Text segment Block Start
Yes, this is difficult, but the fact of it is inarguable across Scripture and Church history. So I am encouraring the man in a congregation whose pastor is attacking the authority of the civil authority in a way that is not nuanced, but clear, to oppose his pastor (and the elders if they are similarly belligerent and rebellious). Why?
Because authority is of a fabric so that those who pull on this thread destroy the whole. The reason the Church is so vulnerable to every wind of false doctrine today, and particularly disrespect and rebellion against civil authority while sucking in the teaching of celebrities so rich and proud and wrong, is that the sheep have not been discipline and rebuked and admonished and exhorted by their shepherds, day and night, house to house, with tears. Which is to say very personally in a way that bonds them to their own shepherd (which is really the only kind of shepherd there is).
Text segment Block End
Data below Block Start
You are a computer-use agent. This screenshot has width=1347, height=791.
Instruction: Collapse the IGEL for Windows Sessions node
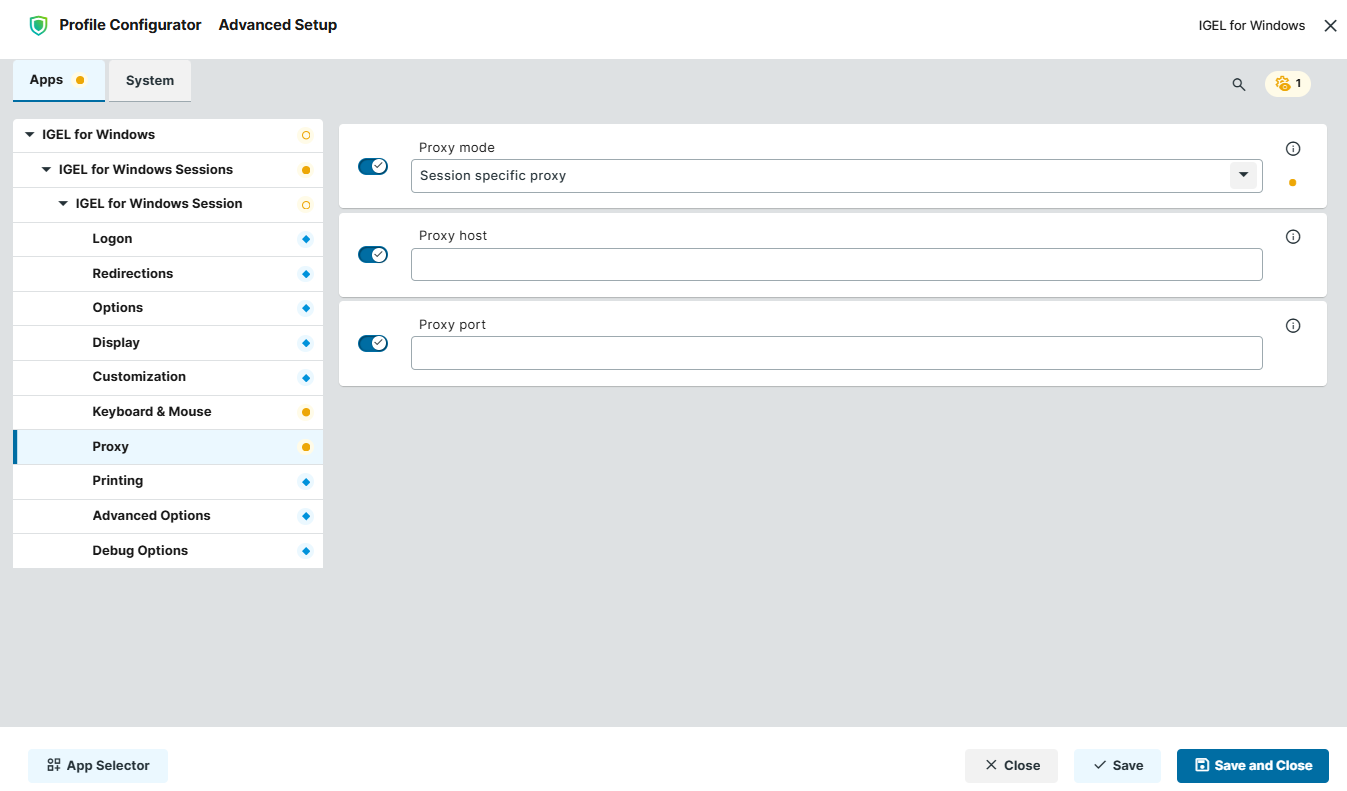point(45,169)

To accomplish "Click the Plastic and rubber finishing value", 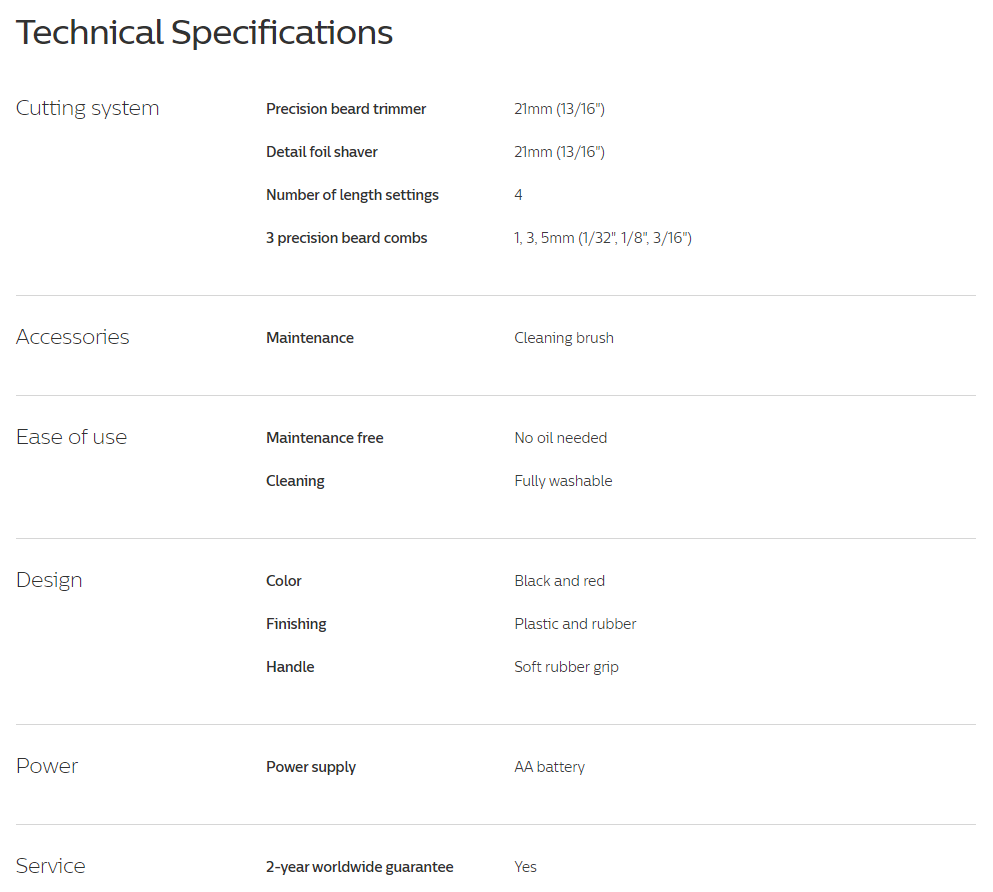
Data below Block End
| Problem requirements |
In the passage about church authority, whom is the man in the congregation encouraged to oppose? Rely only on the passage about church authority, not on the listing.

| Answer area |
His pastor, and the elders too if they are similarly belligerent and rebellious.